The study also provides a new perspective on the “dual-stream” hypothesis of brain organization. Originally described for vision, this model proposes separate pathways for processing “what” an object is versus “where” it is. The second network identified in this study aligns well with the “what” pathway, or ventral stream, as it involves regions critical for recognition and memory.
However, the first network does not map cleanly onto the traditional “where” pathway. Instead, it seems to represent a distinct system involved in sustained auditory attention and processing, suggesting a more complex organization for auditory memory than previously thought.
“While we expected to see a link between auditory and memory systems, what really stood out was how the auditory cortex was simultaneously engaged in two distinct large-scale networks: one for perception and one for prediction,” Bonetti and Rosso told PsyPost. “This shows that the same brain region can flexibly contribute to different computational roles depending on context. This pattern confirms that the brain is fundamentally organised to support parallel processing, where multiple cognitive operations run at once and influence each other in real time.”

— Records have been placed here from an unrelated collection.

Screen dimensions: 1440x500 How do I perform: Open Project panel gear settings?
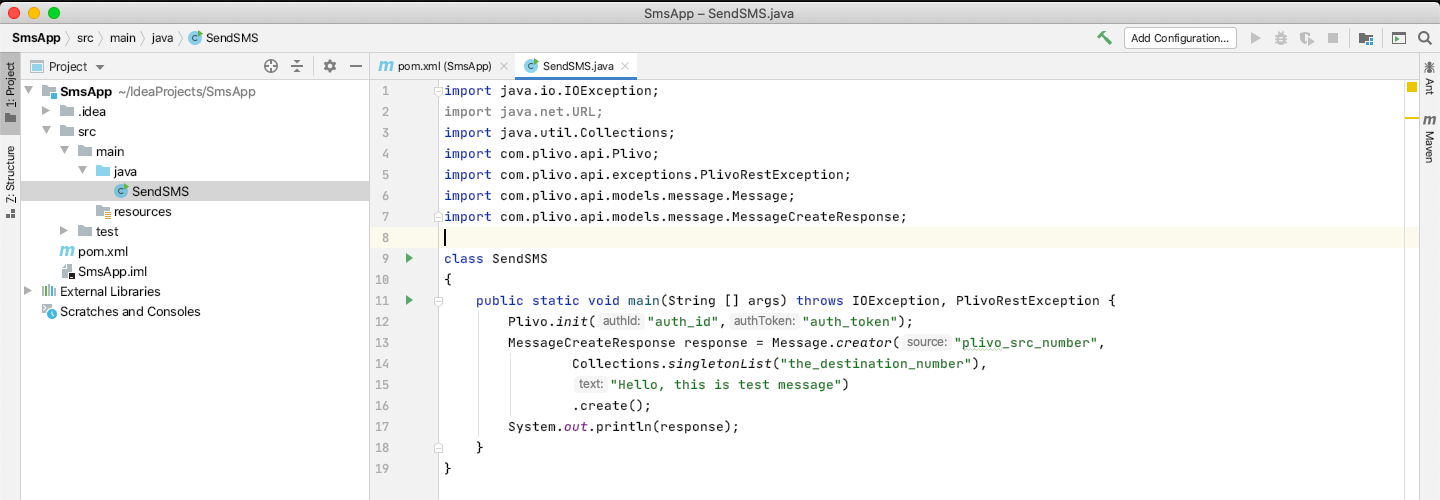click(330, 66)
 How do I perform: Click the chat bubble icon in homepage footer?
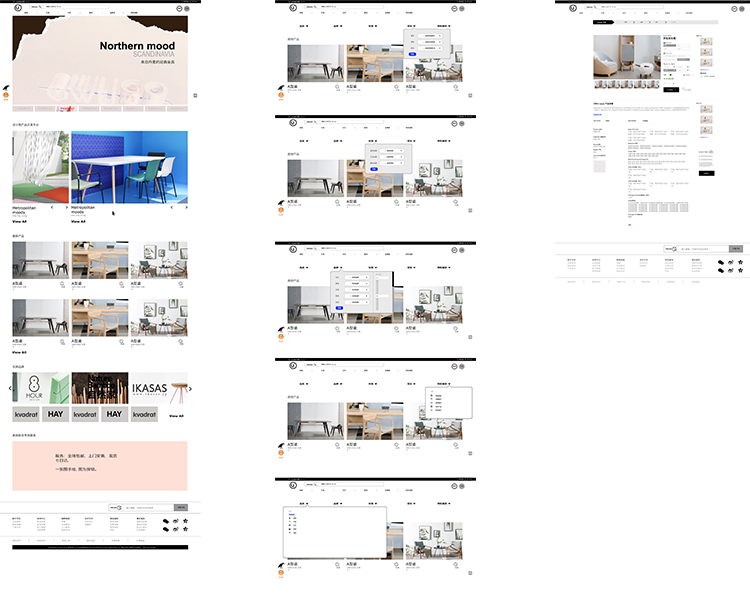[x=166, y=523]
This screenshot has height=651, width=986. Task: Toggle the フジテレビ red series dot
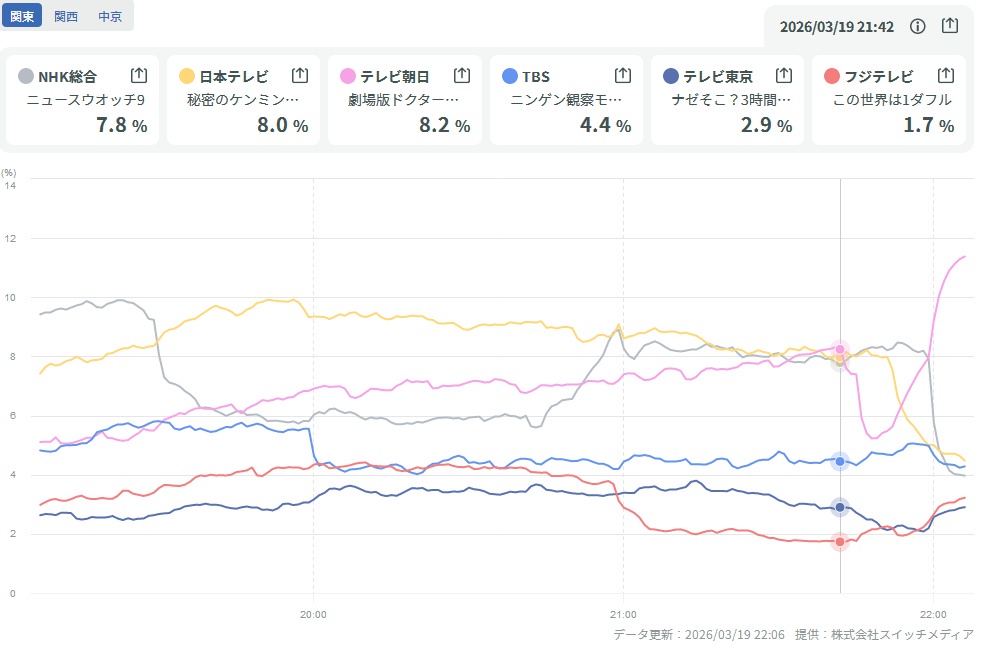click(832, 76)
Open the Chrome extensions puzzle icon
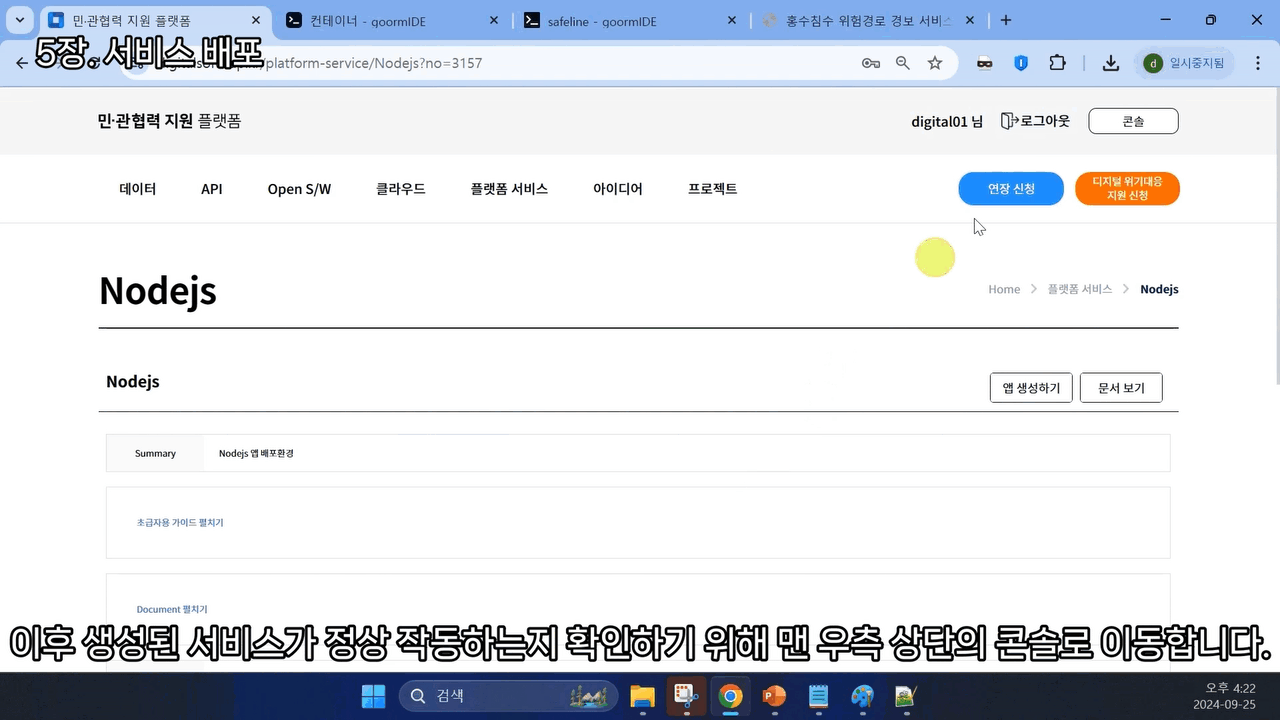The image size is (1280, 720). coord(1057,63)
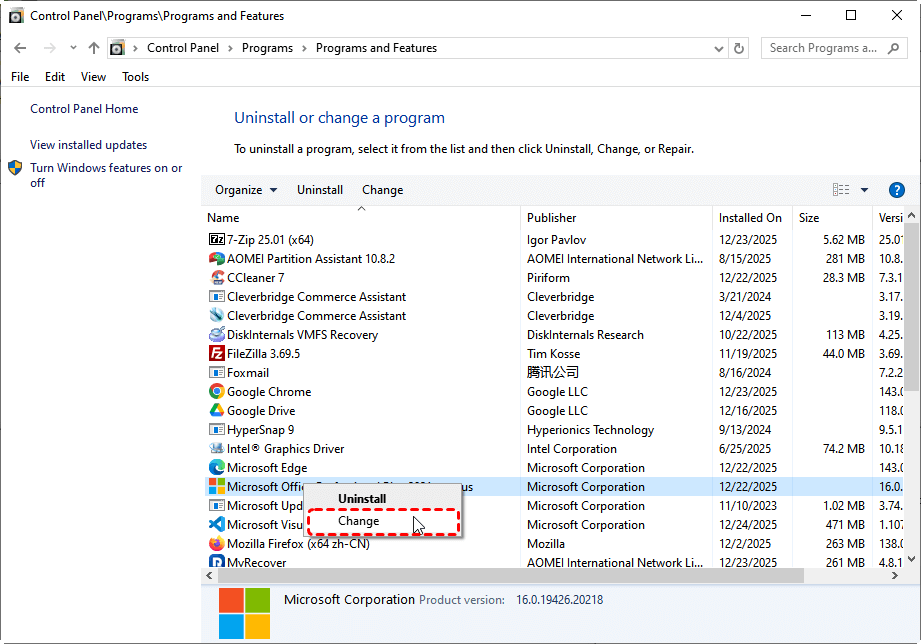Select the Microsoft Edge icon
The height and width of the screenshot is (644, 921).
pyautogui.click(x=217, y=468)
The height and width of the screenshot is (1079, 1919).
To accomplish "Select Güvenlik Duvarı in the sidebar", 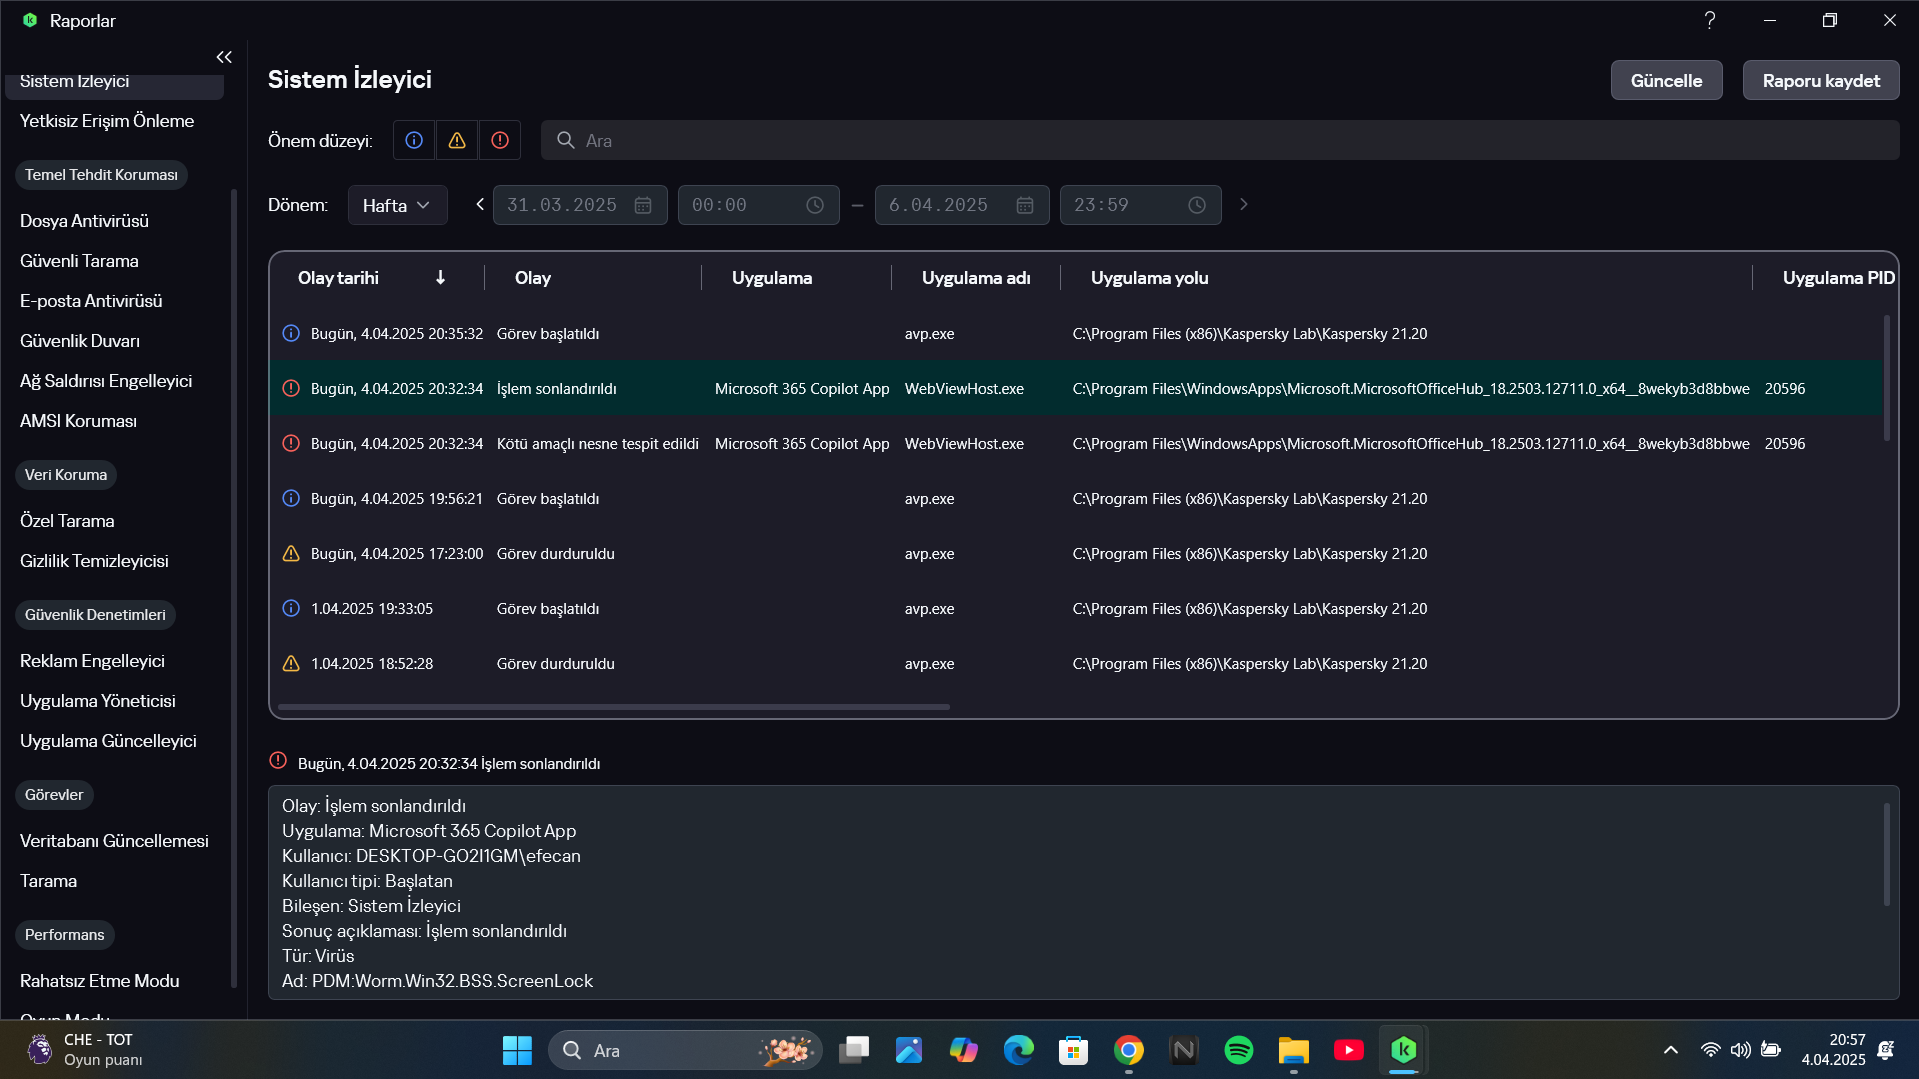I will [x=80, y=341].
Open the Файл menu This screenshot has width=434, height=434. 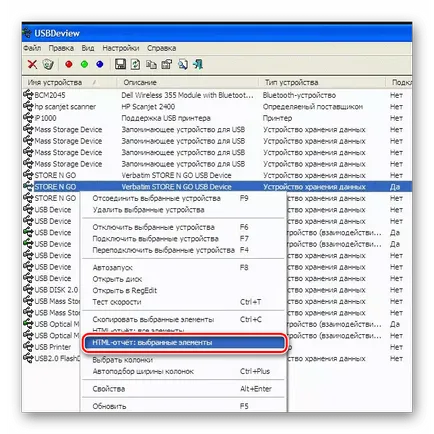pos(32,48)
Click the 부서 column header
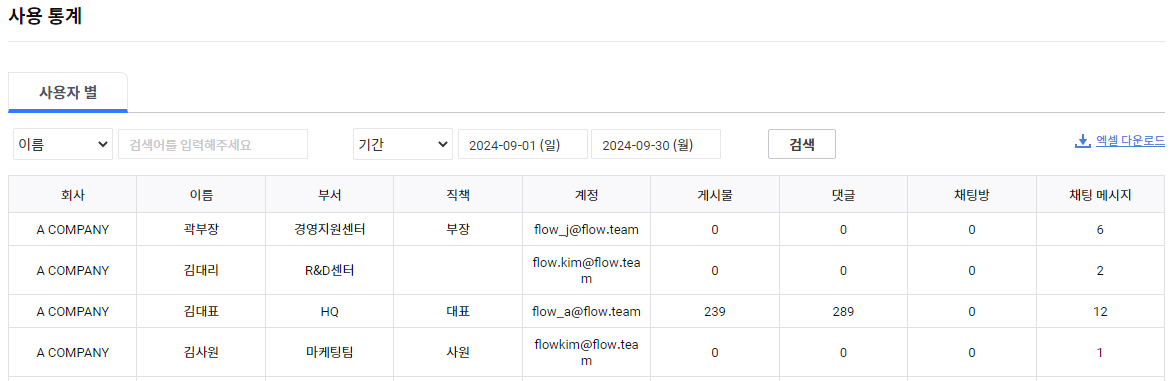1172x381 pixels. click(330, 195)
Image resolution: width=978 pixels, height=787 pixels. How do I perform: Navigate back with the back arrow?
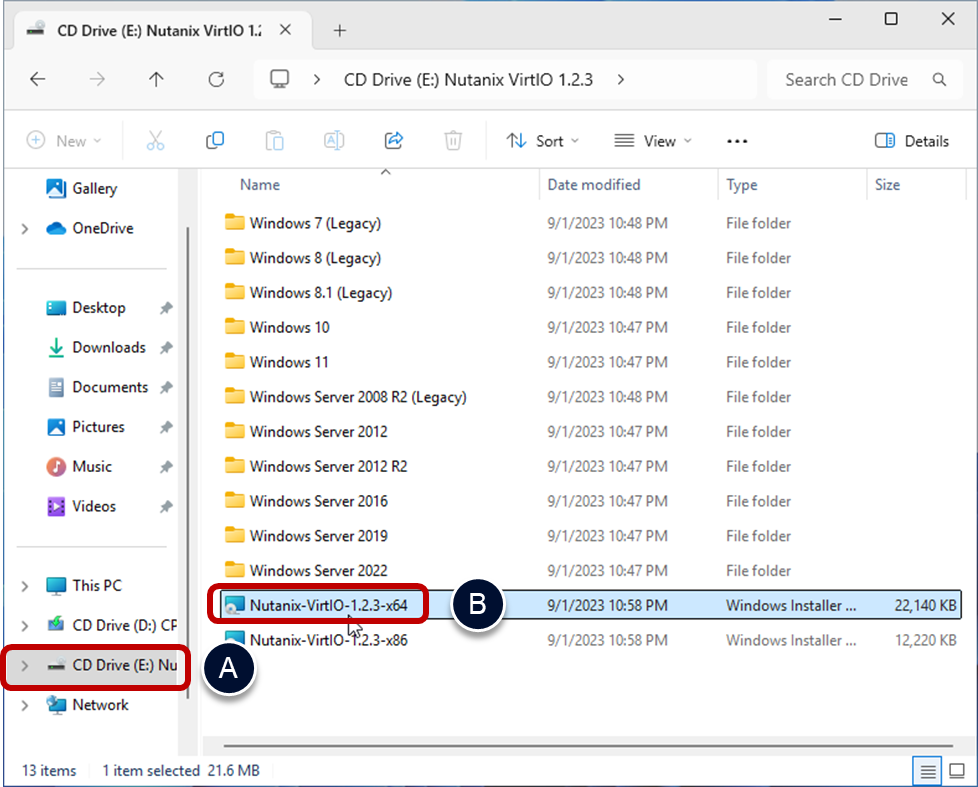(38, 80)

The study has some limitations. The task, while effective for research, was relatively simple and did not involve the complexity of real-world music listening. Future research could use the BROAD-NESS method to investigate brain network dynamics during more naturalistic experiences.
The researchers also plan to apply this framework to study clinical populations. Examining how these large-scale network dynamics differ in individuals with conditions that affect memory or predictive processing, such as Alzheimer’s disease or schizophrenia, could offer new insights into the neural basis of these disorders.
“Our next steps are twofold,” Bonetti and Rosso said. “First, we want to continue refining the BROAD-NESS framework, improving its accessibility and scalability so other researchers can apply it to their own data. Second, we plan to apply it across a variety of datasets, both in healthy individuals and clinical populations, to explore how large-scale brain networks differ between health and disease.”
“Ultimately, we hope this approach can help us better understand not just how the brain works when everything goes well, but also what changes occur in pathological conditions. In the long run, this could contribute to developing new biomarkers or targets for interventions based on whole-brain network dynamics.”
“One of the things we value most about BROAD-NESS is that it’s fully data-driven and transparent,” Bonetti and Rosso added. “The pipeline is built to integrate spatial, temporal, and dynamical analyses in a way that is easy to interpret, making it suitable not just for specialists in neuroscience, but for researchers across psychology, medicine, and computational science.”
“More broadly, this work aligns with a growing effort to move from studying where things happen in the brain to understanding how they unfold and interact as part of a living, dynamic system. That’s the big picture we hope to contribute to.”
This research emerged from an international collaboration that brought together several leading institutions. The study was carried out by researchers from the Center for Music in the Brain, which is affiliated with Aarhus University and The Royal Academy of Music in Denmark, along with partners from the Department of Clinical Medicine at Aarhus University, the University of Oxford, and the Department of Physics at the University of Bologna. This collaborative work was made possible by financial support from several key organizations, including the Danish National Research Foundation, the Independent Research Fund Denmark, and the Lundbeck Foundation.
The study, “BROAD-NESS Uncovers Dual-Stream Mechanisms Underlying Predictive Coding in Auditory Memory Networks,” was authored by Leonardo Bonetti, Gemma Fernández-Rubio, Mathias H. Andersen, Chiara Malvaso, Francesco Carlomagno, Claudia Testa, Peter Vuust, Morten L. Kringelbach, and Mattia Rosso.